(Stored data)
• • • • •

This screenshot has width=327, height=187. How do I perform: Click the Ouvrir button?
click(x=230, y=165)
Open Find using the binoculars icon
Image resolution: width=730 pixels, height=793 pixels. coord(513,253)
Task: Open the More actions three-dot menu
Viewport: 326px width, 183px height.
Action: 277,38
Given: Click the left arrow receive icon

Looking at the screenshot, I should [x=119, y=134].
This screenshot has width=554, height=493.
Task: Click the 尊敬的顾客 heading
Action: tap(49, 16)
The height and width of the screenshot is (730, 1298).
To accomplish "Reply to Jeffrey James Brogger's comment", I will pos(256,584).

• • • • •

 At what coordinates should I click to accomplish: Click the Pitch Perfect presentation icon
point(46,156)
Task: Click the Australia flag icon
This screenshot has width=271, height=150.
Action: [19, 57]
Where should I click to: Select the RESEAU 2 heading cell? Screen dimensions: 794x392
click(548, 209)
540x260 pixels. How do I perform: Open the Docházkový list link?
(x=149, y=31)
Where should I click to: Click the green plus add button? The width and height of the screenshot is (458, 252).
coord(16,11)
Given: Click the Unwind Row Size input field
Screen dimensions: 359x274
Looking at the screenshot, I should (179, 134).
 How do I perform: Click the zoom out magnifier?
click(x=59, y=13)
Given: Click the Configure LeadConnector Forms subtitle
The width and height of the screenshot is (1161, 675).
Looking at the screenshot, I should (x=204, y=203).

• • • • •

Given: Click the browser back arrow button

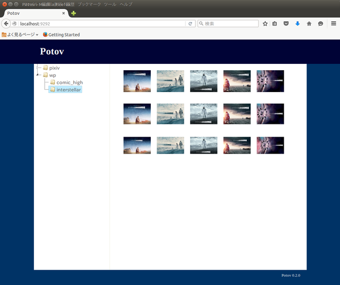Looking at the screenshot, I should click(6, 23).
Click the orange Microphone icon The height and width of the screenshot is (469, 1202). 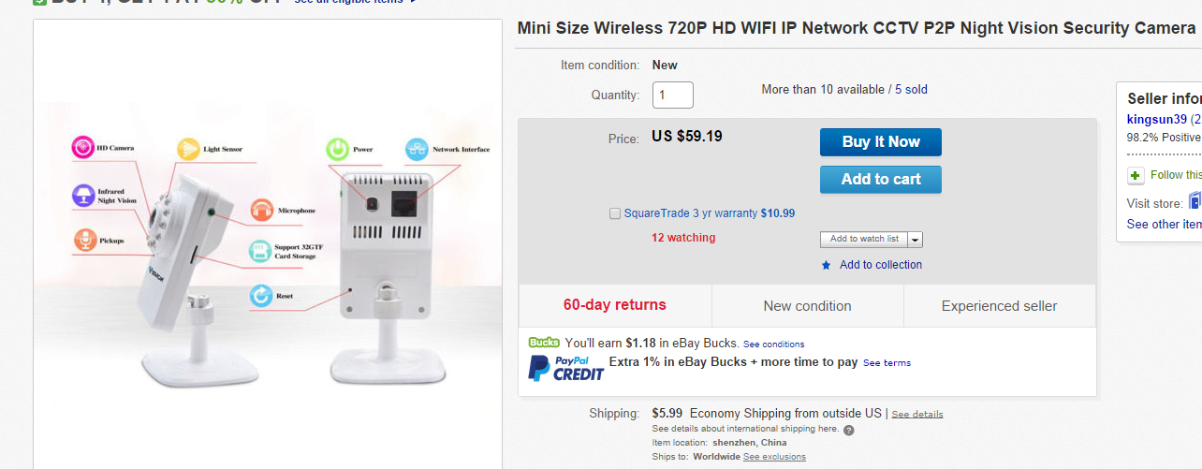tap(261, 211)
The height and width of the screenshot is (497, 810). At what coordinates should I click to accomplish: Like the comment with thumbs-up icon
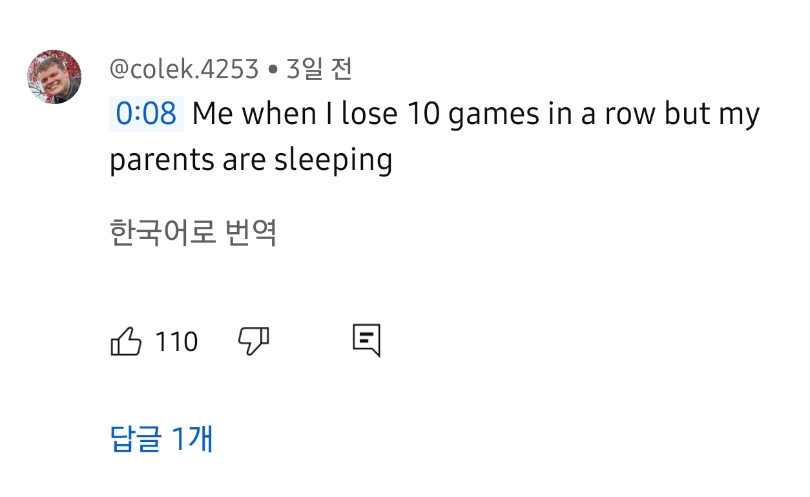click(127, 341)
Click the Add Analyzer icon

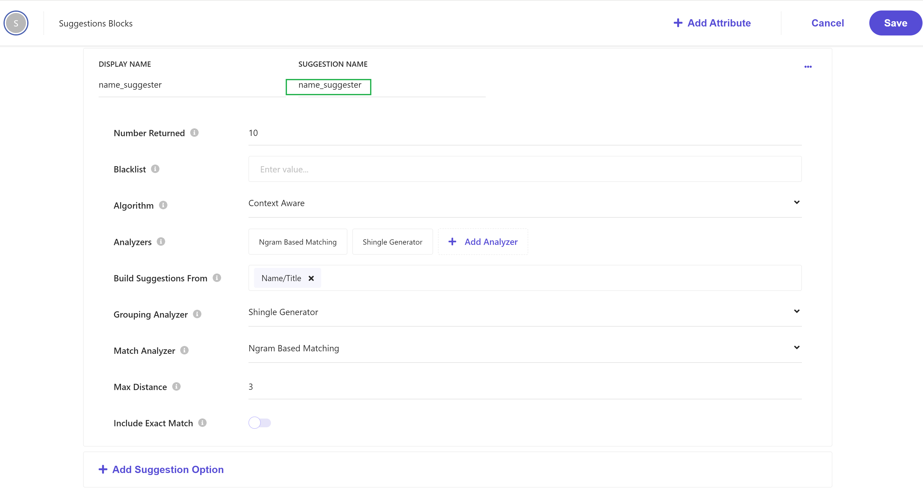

• • • • •

> What the task requires: Copy the lines above exactly, beginning at the line that has "Where should I click to: Select" and stopping after the line that has "Given: Click the Configure", and omit the rest.

> Solution to this task:
Where should I click to: Select the RESEAU 2 heading cell? Screen dimensions: 794x392
click(548, 209)
540x260 pixels. How do I perform: Open the Docházkový list link?
(x=149, y=31)
Where should I click to: Click the green plus add button? The width and height of the screenshot is (458, 252).
coord(16,11)
Given: Click the Unwind Row Size input field
Screen dimensions: 359x274
Looking at the screenshot, I should (179, 134).
 How do I perform: Click the zoom out magnifier?
click(x=59, y=13)
Given: Click the Configure LeadConnector Forms subtitle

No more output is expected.